Fue jueves. Lo recuerdo bien porque ese era el día en que madrugaba para estar en la cabina de la radioemisora de Diario El Mundo, de 7 a 8 de la mañana, en un programa cultural semanal del que era contertulio.
No recuerdo el tema que tratamos ese día. No es un detalle importante. Cuando bajé de la segunda planta al estacionamiento del edificio, había una camioneta pickup con los logos de la PNC en sus costados. El alto jefe policial al que conducían en aquel vehículo me dio la mano al ingresar. Yo no lo conocía, pero él me dijo que había leído cosas mías en los medios. Se lo agradecí y seguí mi camino hacia el parqueo.
La camioneta policial tenía sintonizada otra radioemisora nacional.

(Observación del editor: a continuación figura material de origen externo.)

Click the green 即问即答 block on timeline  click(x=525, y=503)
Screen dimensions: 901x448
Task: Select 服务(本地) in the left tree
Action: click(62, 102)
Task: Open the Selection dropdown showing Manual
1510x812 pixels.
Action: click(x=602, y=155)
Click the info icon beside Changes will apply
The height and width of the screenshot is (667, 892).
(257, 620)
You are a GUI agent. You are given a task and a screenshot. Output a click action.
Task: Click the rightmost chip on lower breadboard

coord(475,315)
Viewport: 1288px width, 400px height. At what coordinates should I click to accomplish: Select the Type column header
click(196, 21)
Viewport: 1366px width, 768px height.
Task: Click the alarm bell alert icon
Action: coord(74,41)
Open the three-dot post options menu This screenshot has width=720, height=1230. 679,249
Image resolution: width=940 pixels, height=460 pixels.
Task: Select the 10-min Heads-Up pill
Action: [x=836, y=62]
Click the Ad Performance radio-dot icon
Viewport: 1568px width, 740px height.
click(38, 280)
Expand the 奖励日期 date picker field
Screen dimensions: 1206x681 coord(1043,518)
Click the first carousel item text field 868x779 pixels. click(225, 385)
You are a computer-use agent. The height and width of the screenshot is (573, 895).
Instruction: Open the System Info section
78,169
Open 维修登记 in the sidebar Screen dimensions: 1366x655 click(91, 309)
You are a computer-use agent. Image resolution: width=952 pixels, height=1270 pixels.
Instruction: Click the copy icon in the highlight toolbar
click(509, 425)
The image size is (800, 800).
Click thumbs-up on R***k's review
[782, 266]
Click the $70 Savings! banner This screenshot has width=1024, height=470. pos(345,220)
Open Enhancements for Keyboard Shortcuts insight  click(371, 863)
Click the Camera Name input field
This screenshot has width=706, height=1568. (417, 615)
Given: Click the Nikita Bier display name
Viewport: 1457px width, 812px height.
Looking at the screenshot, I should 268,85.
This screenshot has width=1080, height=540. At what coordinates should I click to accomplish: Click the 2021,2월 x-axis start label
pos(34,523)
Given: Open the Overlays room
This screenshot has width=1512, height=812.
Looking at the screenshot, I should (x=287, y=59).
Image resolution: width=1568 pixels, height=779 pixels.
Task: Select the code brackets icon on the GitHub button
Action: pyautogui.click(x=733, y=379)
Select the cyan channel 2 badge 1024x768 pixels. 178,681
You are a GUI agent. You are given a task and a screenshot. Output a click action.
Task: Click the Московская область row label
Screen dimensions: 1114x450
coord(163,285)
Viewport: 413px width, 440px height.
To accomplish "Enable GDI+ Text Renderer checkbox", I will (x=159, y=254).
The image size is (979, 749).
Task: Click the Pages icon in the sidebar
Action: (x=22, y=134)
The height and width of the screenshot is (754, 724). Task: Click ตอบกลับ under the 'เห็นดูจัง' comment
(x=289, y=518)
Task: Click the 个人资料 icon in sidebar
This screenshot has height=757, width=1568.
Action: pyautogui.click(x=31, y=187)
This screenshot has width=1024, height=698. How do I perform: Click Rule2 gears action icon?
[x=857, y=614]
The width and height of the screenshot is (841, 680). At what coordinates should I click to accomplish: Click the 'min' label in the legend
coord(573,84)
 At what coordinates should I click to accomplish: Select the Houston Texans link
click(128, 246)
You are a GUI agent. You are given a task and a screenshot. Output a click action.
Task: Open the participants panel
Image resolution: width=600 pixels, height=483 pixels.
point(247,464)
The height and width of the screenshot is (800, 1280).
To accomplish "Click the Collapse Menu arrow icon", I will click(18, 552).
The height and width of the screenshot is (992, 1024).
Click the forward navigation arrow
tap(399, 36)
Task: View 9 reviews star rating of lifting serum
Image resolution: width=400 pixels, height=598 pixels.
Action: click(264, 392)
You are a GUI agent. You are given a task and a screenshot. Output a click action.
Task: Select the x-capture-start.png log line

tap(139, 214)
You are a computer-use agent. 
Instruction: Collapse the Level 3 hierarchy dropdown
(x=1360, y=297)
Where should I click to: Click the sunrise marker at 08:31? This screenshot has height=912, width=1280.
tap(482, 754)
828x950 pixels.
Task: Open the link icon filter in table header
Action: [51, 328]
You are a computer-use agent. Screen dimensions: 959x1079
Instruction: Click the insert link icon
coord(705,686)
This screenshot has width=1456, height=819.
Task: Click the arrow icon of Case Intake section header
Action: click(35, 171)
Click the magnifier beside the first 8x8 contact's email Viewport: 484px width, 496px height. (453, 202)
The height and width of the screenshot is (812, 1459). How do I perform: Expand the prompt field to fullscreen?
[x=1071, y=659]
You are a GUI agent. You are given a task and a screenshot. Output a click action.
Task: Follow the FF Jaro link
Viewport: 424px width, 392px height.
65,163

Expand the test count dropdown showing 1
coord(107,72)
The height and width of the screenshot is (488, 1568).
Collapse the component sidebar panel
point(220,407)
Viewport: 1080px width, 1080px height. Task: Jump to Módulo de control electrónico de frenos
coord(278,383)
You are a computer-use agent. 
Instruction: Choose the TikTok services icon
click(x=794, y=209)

Alcancé a escuchar que se había producido un atentado en Madrid y que era de grandes proporciones. Me fui a mi casa con aquella idea dentro de mi cabeza. Esa noche debía impartir una conferencia en la embajada española en San Salvador. Por más que he tratado de recordarlo, olvidé el tema del que iba a disertar.
Llegué a mi destino y comencé a ver las fotos y videos del horror. Aquella mañana del 11 de marzo de 2004, diversas bombas reventaron vagones en las estaciones de Atocha, el Pozo del Tío Raimundo y otras zonas obreras de la capital española. Fue una acción coordinada y mortal, dolorosa. Muy dolorosa. Pensé en todos mis amigos en Madrid y le escribí correos electrónicos. Vi fotos. Vi los videos de las cadenas internacionales. Eran espeluznantes. Me impactó una imagen. La de una mujer caída de costado frente a una pared blanca. Estaba vestida con una chamarra de color negra, minifalda de cuero marrón claro y botas altas de invierno. Su pelo planchado le tapaba el rostro y caía sobre su espalda vuelta hacia el espectador que era yo.
No esperé a que nadie de la embajada me escribiera para cancelar la charla. Lo di por hecho. En su lugar, escribí un texto de dolor y rabia, que comenzaba con algo así como “Todos somos hijos de aquella mujer que parece dormida…”.
Mis personas amigas y queridas demoraron varias horas en contestar mis correos electrónicos. Todas estaban bien, igual que sus familias y amistades. Cuando menos, mi círculo íntimo en Madrid no había sufrido daños directos, pero eso no hacía que fueran menores mi horror y mi creciente rabia frente a lo que el gobierno de Aznar se empeñaba en manipular. Eso le costaría las elecciones del domingo siguiente. Veinte años después, los signos de aquella impunidad persisten y no hay nada que indique que esa condición cambiará.
Alguien me indicó una vez que una de mis frases de aquel correo electrónico a la embajada la usaron dentro del monumento a las víctimas erigido en la estación de Atocha. Hoy supe que ese monumento fue destruido para erigir uno nuevo, de dos mil metros cuadrados. Han conservado algunas de las frases de entonces. Ni ayer ni hoy tengo interés en verificar si una de ellas es de mi autoría. Aquel texto me salió espontáneo y quiero que se conserve así, aunque ya pasaran dos décadas de aquella terrible mañana.
Esta mañana fui a dejar a Pippa y Bertie a su colegio. Cuando regresaba a casa, pasé por unos minutos al feo monumento que Barcelona le erigió a las víctimas de Madrid, a escasos metros de la Rambla y de la calle Canuda, la del cementerio de los libros olvidados que creara Ruiz Zafón. Un día más, el olvido forma parte de aquel espacio en la ciudad. Por eso quise escribir hoy este recuerdo. Por la memoria de aquellas víctimas, porque la impunidad sigue vigente y porque el olvido no nos haga perder el punto de origen del yihadismo y sus consecuencias en el mundo contemporáneo. Al fin y al cabo, todos somos herederos de aquella mujer muerta de costado, que se fue de este mundo con la misma inocencia con la que nos podremos marchar cualquiera de nosotros un día.
En el caso de Pippa y mío, la vida ya nos regaló cinco minutos extra desde aquella tarde siniestra de agosto de 2017, cuando la locura sembró de cadáveres una vez más a la Rambla barcelonesa. Después de eso, lo demás es sólo más biografía e historia.